Jesus After the Resurrection:  The Emmaus Road

The Bible presents a real view of life, and I want to be real about life. Today we are going to look at the Emmaus Road story to take a look at life that I hope will both encourage and challenge us.

Scripture: Luke 24:13-35

That very day two of them were going to a village named Emmaus, about seven miles from Jerusalem, and talking with each other about all these things that had happened. While they were talking and discussing (reasoning) together, Jesus himself drew near and went with them.  But their eyes were kept from recognizing him. 

And he said to them, "What is this conversation which you are holding with each other as you walk?" And they stood still, looking sad (skuthropos, gloomy, sullen, dark.) Then one of them, named Cle'opas (probably Jesus’ uncle), answered him, "Are you the only visitor to Jerusalem who does not know the things that have happened there in these days?"  And he said to them, "What things?" 

And they said to him, "Concerning Jesus of Nazareth, who was a prophet mighty in deed and word before God and all the people,  and how our chief priests and rulers delivered him up to be condemned to death, and crucified him. But we had hoped that he was the one to redeem Israel. 

Yes, and besides all this, it is now the third day since this happened. Moreover, some women of our company amazed us. (“Nothing seems to make sense, confuse, amaze, astound.") They were at the tomb early in the morning and did not find his body; and they came back saying that they had even seen a vision of angels, who said that he was alive. Some of those who were with us went to the tomb, and found it just as the women had said; but him they did not see. 

And he said to them, "O foolish men, and slow of heart to believe all that the prophets have spoken!  Was it not necessary that the Christ should suffer these things and enter into his glory?" (“heavy or weighty.”) And beginning with Moses and all the prophets, he interpreted to them in all the scriptures the things concerning himself. 

So they drew near to the village to which they were going. He appeared to be going further, but they constrained him, saying, "Stay with us, for it is toward evening and the day is now far spent." So he went in to stay with them.  When he was at table with them, he took the bread, blessed and broke it, and gave it to them. And their eyes were opened and they recognized him, and he vanished out of their sight.
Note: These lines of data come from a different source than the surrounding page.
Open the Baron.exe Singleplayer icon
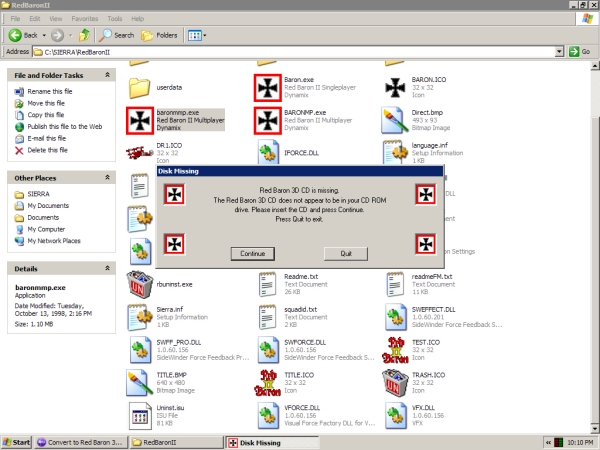This screenshot has width=600, height=450. click(x=267, y=88)
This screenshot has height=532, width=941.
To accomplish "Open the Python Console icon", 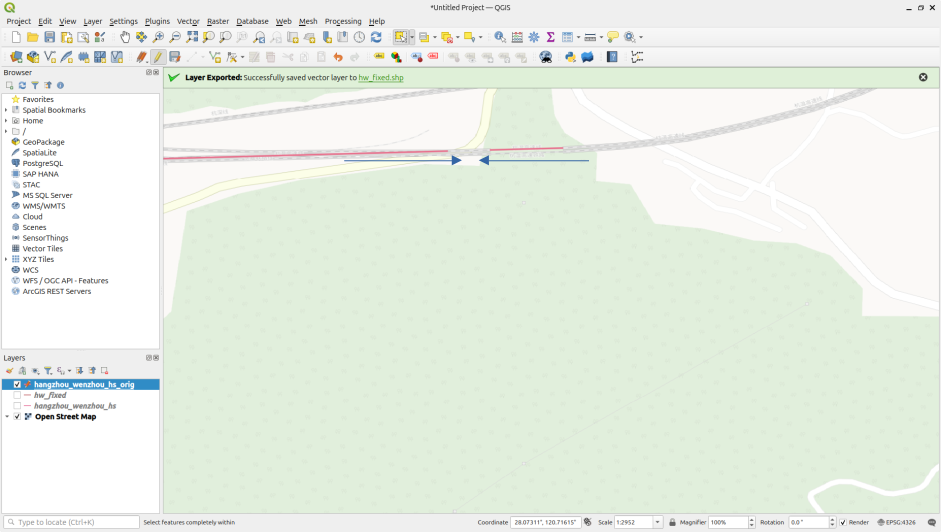I will pyautogui.click(x=570, y=57).
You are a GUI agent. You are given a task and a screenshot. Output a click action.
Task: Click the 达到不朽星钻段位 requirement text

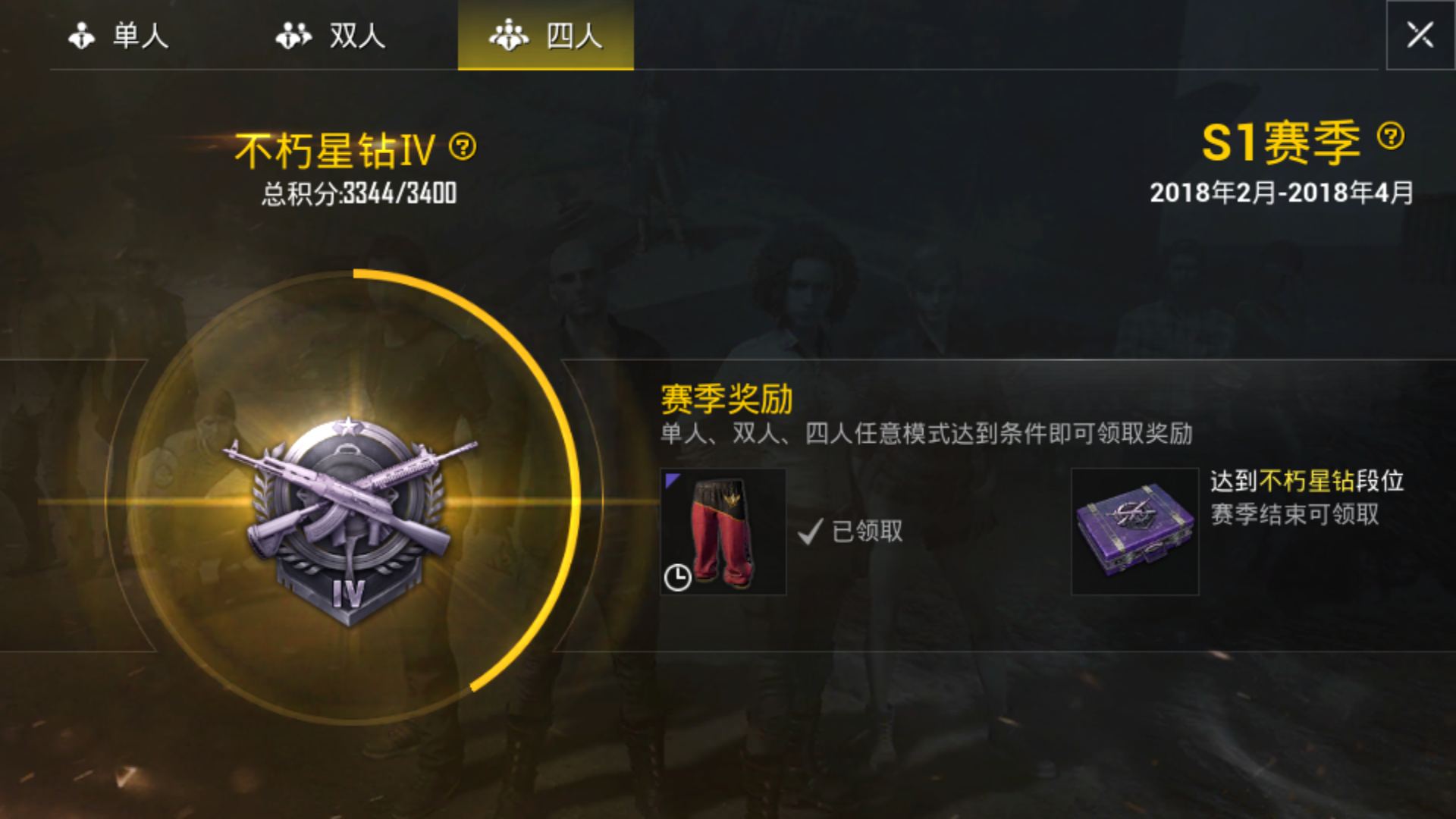(x=1307, y=481)
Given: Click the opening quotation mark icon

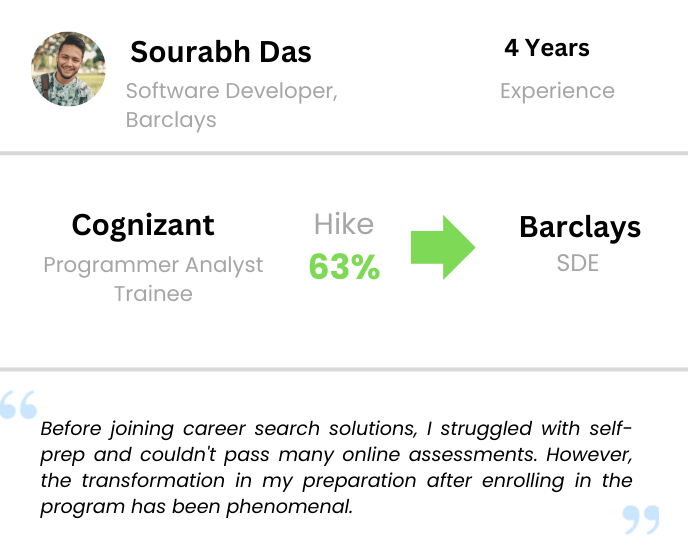Looking at the screenshot, I should click(x=19, y=404).
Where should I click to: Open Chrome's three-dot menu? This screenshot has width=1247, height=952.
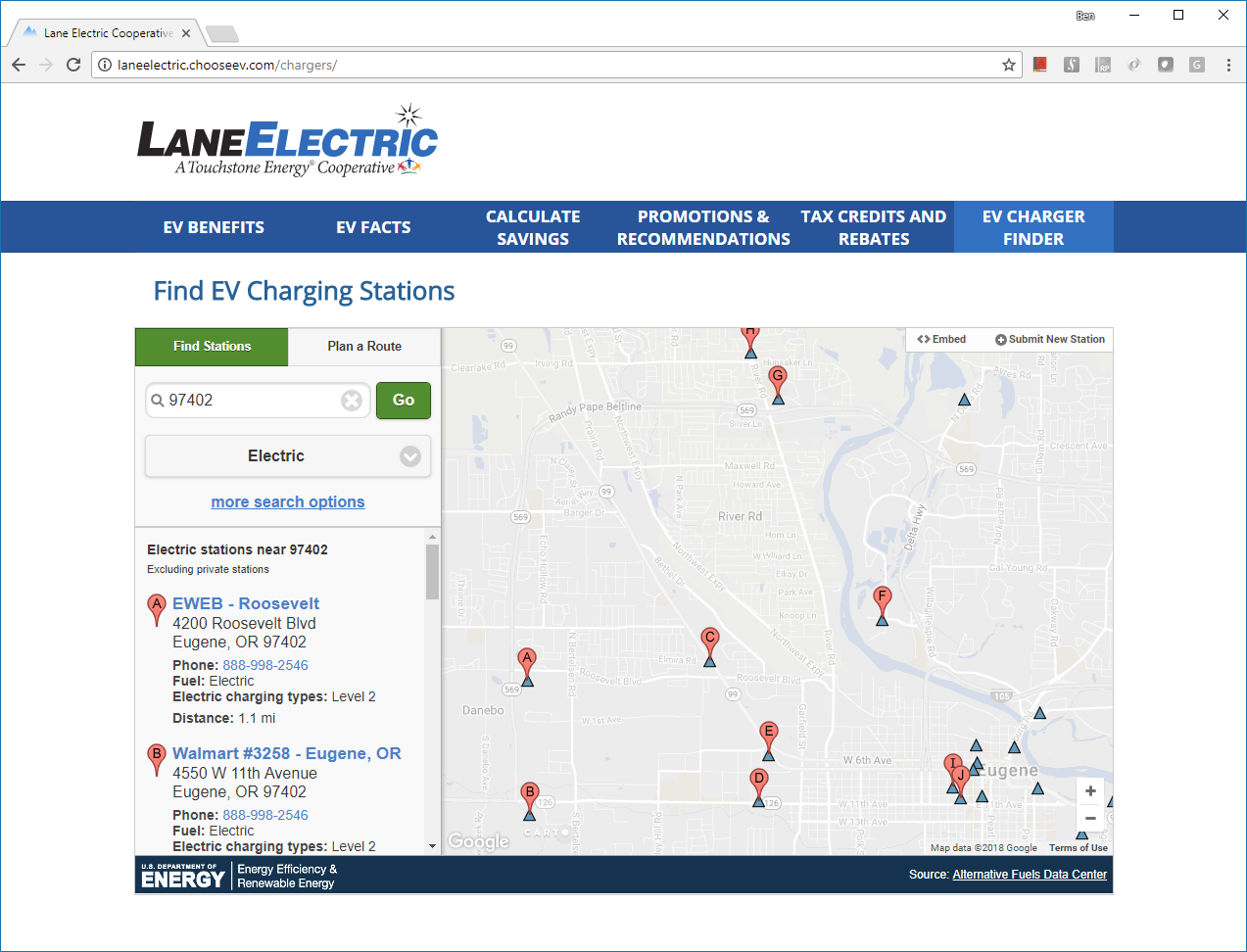(x=1228, y=65)
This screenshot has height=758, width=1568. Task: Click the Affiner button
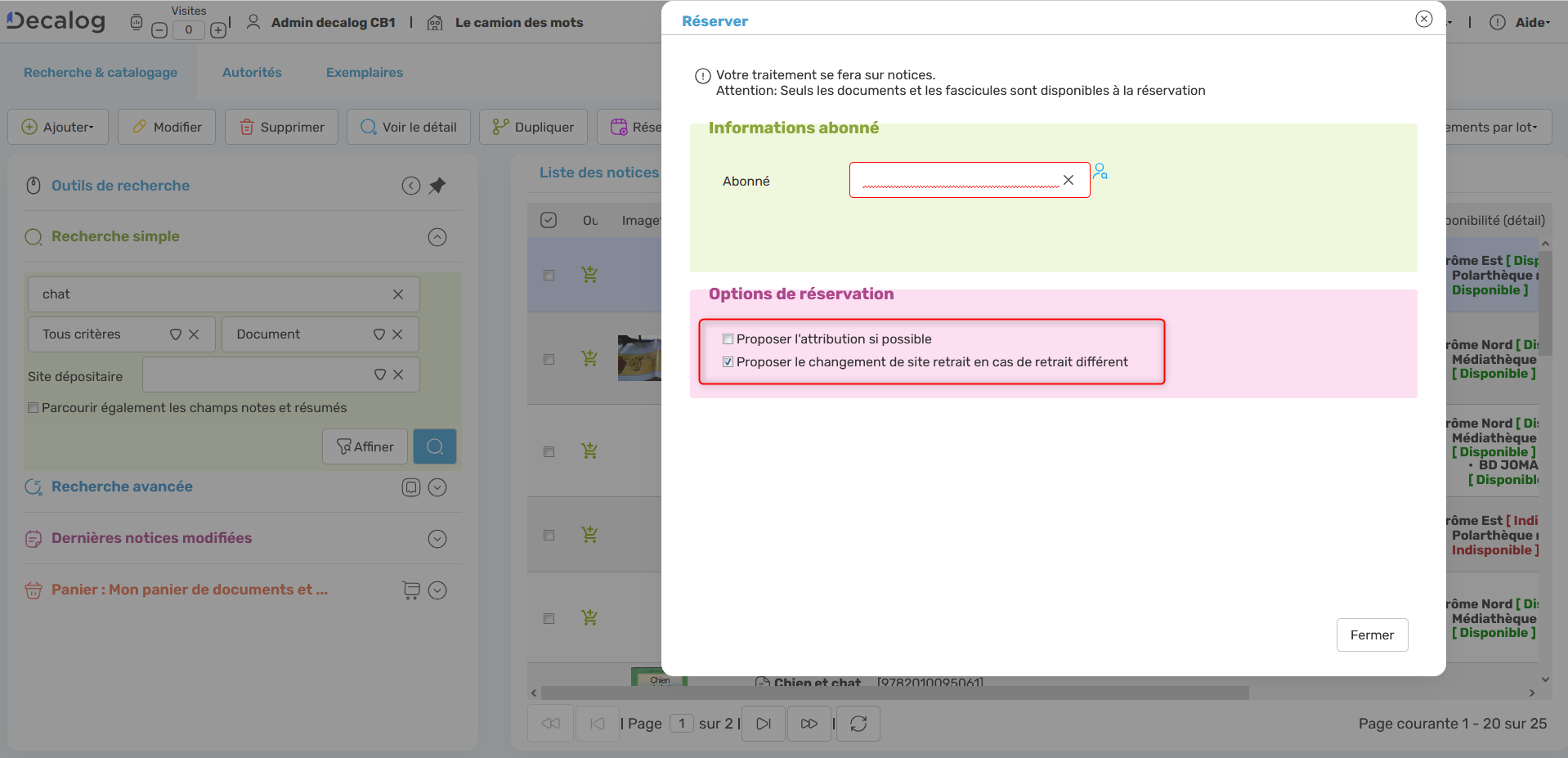pos(365,446)
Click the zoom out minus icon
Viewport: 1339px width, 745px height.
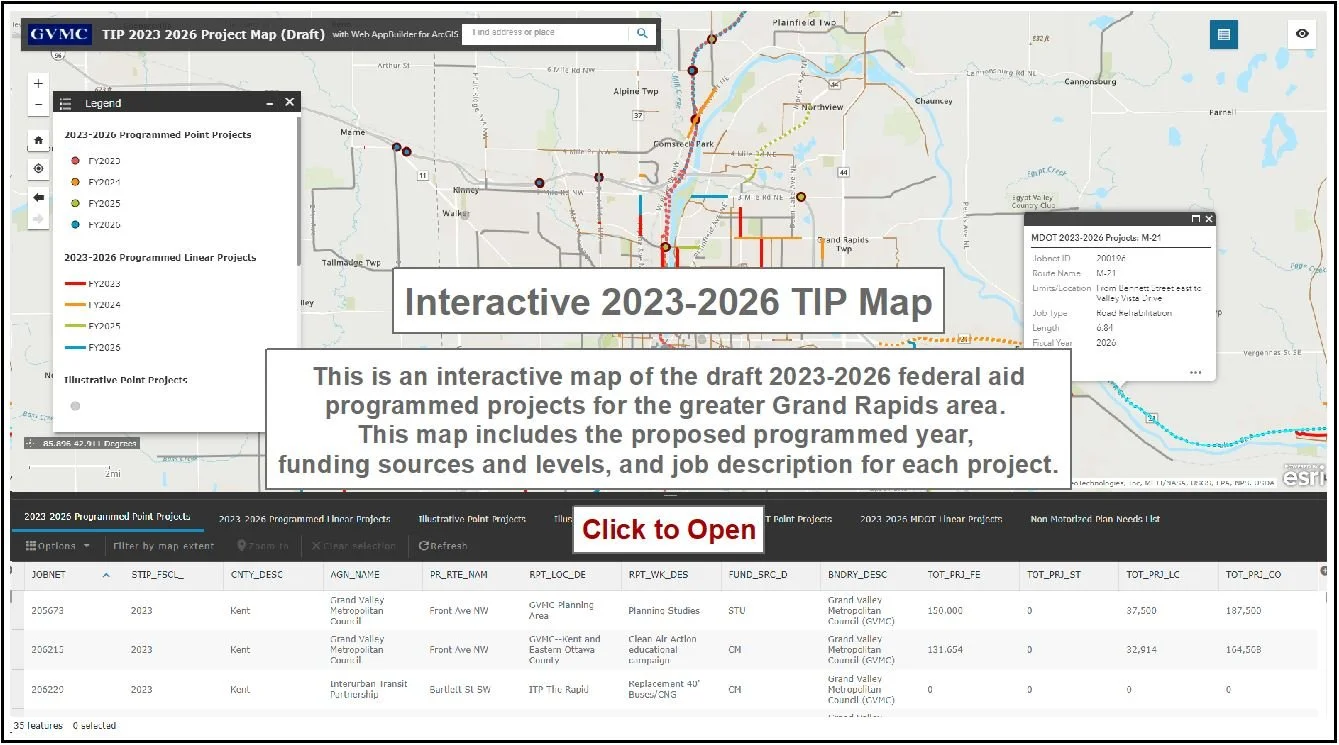pyautogui.click(x=37, y=103)
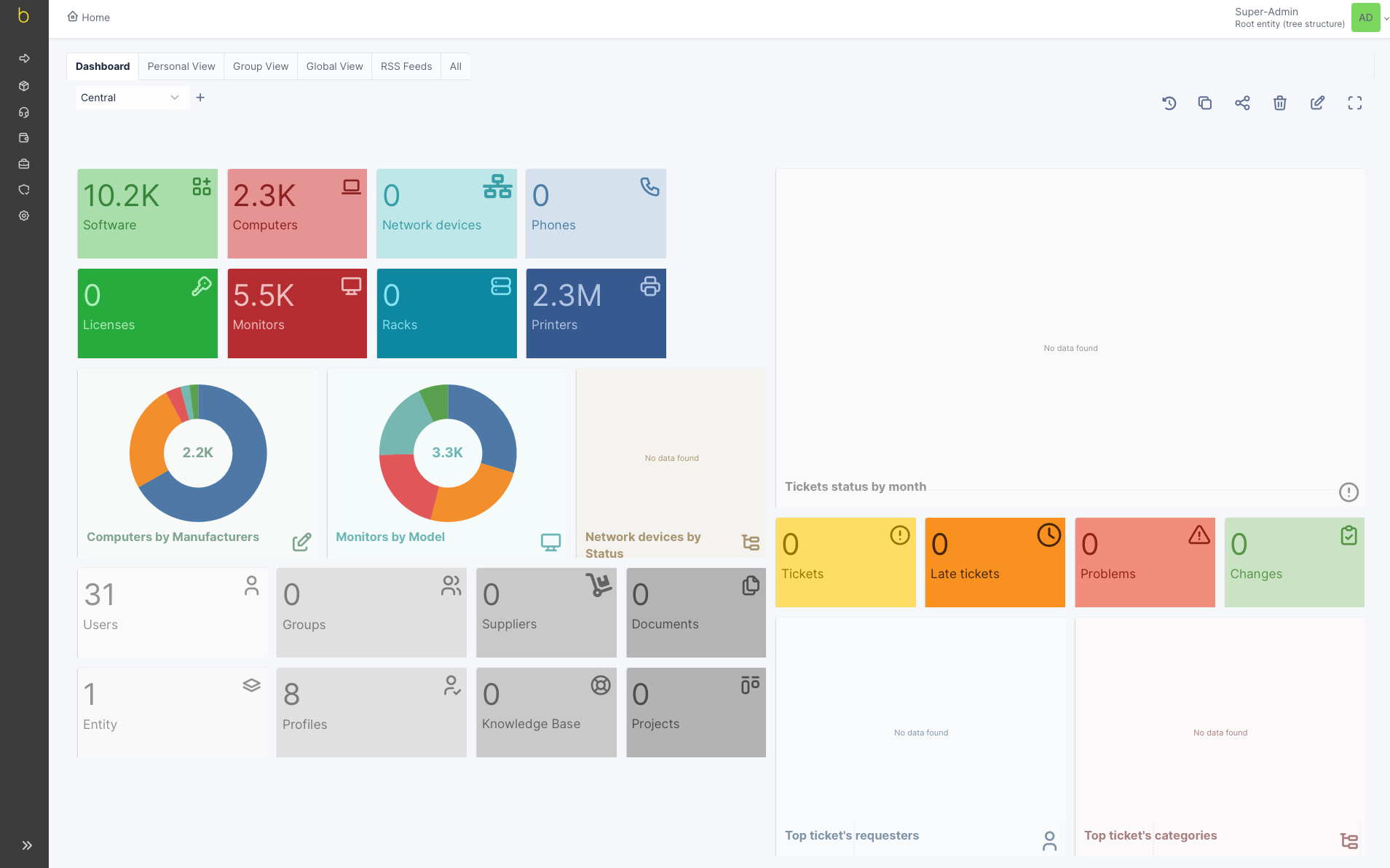The image size is (1390, 868).
Task: Expand the sidebar with double chevron
Action: point(27,845)
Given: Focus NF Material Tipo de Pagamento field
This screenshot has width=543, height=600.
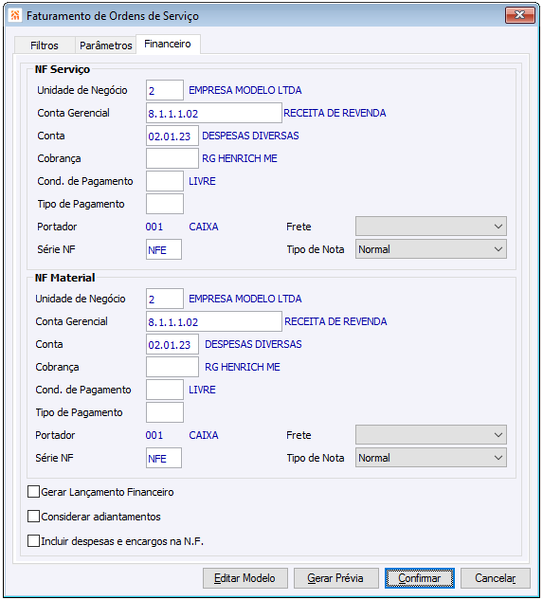Looking at the screenshot, I should (x=165, y=412).
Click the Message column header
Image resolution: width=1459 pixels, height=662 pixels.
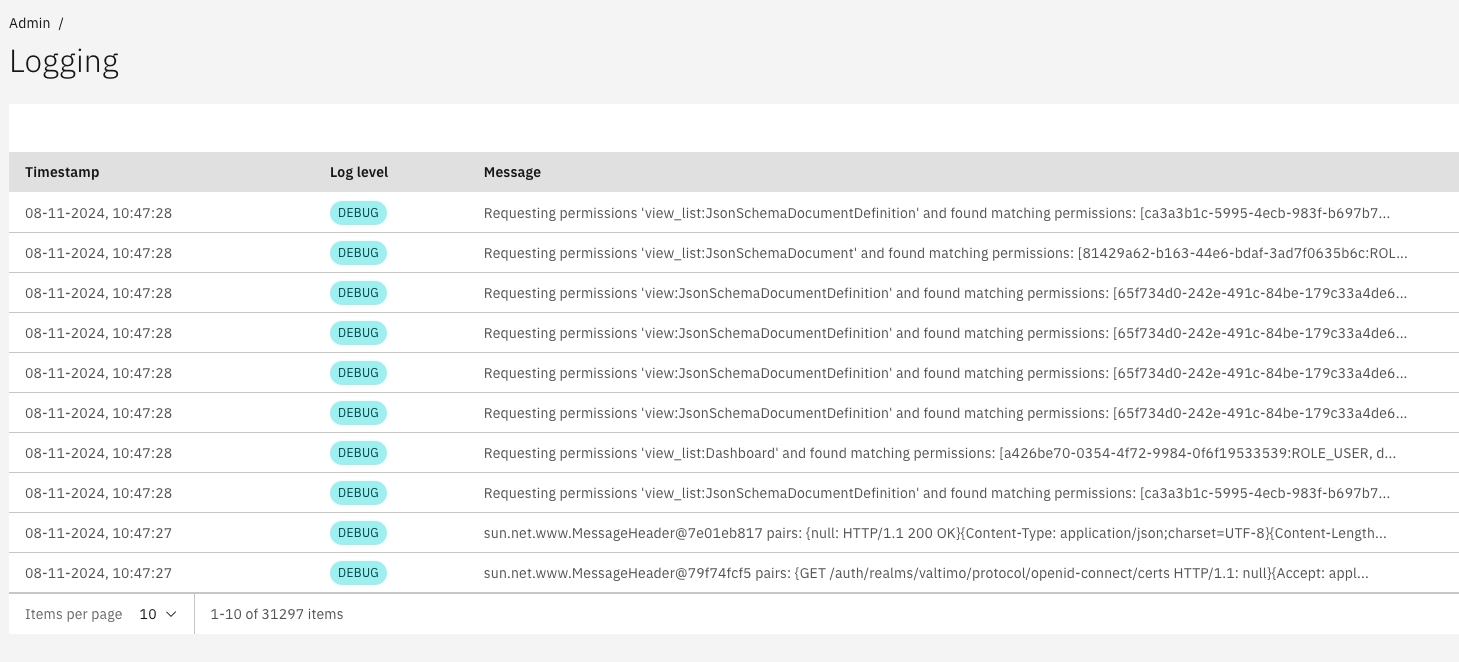coord(512,172)

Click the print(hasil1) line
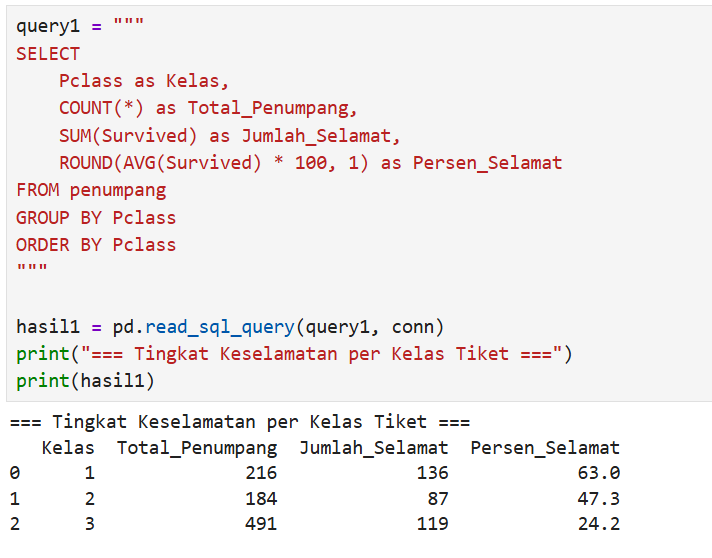[x=85, y=380]
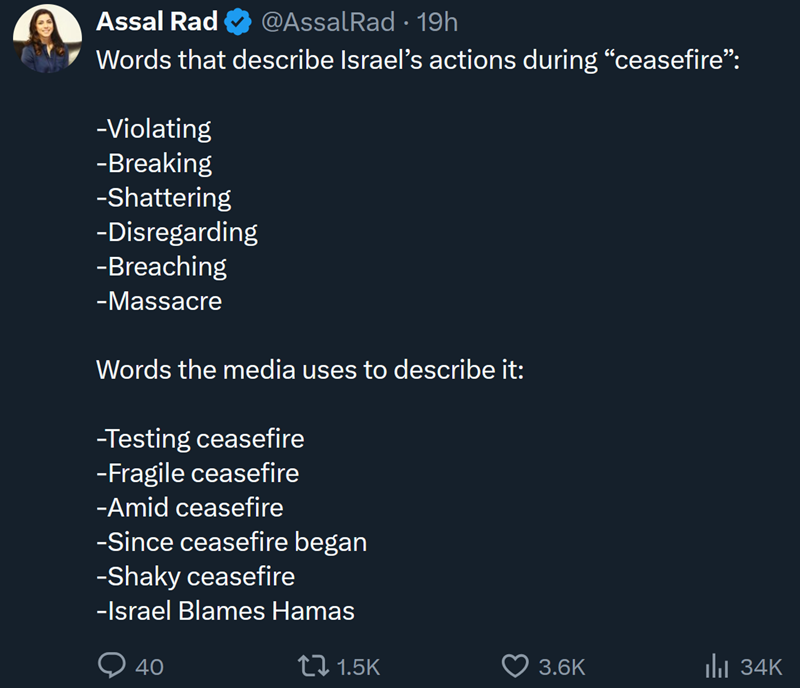The image size is (800, 688).
Task: Click the "-Israel Blames Hamas" line
Action: (x=225, y=610)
 They said to each other, "Did not our hearts burn within us while he talked to us on the road, while he opened to us the scriptures?"  And they rose that same hour and returned to Jerusalem; and they found the eleven gathered together and those who were with them, who said, "The Lord has risen indeed, and has appeared to Simon!"  Then they told what had happened on the road, and how he was known to them in the breaking of the bread.

What do we learn about Jesus  - and real life - on the road to Emmaus?

1. Life is hard, but Jesus joins us in our journey

Through Jesus, God entered a world He created in which grief and joy cross paths constantly. 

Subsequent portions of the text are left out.